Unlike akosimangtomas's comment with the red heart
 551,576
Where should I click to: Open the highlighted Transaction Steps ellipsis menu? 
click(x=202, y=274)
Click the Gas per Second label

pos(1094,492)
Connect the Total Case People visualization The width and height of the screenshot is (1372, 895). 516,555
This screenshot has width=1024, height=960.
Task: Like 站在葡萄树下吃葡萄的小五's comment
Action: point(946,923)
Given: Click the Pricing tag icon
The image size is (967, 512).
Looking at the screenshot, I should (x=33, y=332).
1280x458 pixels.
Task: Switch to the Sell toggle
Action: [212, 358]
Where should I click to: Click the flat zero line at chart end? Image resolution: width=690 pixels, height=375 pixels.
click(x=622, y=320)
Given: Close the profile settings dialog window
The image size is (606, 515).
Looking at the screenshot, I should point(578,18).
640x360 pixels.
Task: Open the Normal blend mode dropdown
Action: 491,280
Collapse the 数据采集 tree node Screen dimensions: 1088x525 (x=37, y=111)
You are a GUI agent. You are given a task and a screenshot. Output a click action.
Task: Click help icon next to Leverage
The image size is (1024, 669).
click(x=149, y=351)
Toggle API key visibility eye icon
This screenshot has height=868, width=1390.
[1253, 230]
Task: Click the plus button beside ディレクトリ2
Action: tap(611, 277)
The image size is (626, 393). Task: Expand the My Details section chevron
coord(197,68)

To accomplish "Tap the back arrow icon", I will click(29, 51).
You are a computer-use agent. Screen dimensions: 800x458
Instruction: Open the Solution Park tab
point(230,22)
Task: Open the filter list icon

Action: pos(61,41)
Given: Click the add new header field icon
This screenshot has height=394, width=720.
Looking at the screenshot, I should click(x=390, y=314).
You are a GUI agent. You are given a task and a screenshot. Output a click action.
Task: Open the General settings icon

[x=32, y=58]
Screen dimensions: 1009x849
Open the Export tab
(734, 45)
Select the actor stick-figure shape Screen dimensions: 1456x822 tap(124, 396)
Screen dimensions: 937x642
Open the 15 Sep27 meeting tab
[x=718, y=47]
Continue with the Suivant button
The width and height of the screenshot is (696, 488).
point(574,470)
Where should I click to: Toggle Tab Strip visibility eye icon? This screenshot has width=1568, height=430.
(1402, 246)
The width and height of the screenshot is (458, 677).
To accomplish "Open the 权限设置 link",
---------------
### [Exercise]
Keep to the lines from the one containing "Screen dimensions: 1009x849" to the end of the entries above, and retype them exactly.

### [Task solution]
Screen dimensions: 1009x849
Open the Export tab
(734, 45)
Select the actor stick-figure shape Screen dimensions: 1456x822 tap(124, 396)
Screen dimensions: 937x642
Open the 15 Sep27 meeting tab
[x=718, y=47]
Continue with the Suivant button
The width and height of the screenshot is (696, 488).
point(574,470)
Where should I click to: Toggle Tab Strip visibility eye icon? This screenshot has width=1568, height=430.
(1402, 246)
The width and height of the screenshot is (458, 677).
To accomplish "Open the 权限设置 link",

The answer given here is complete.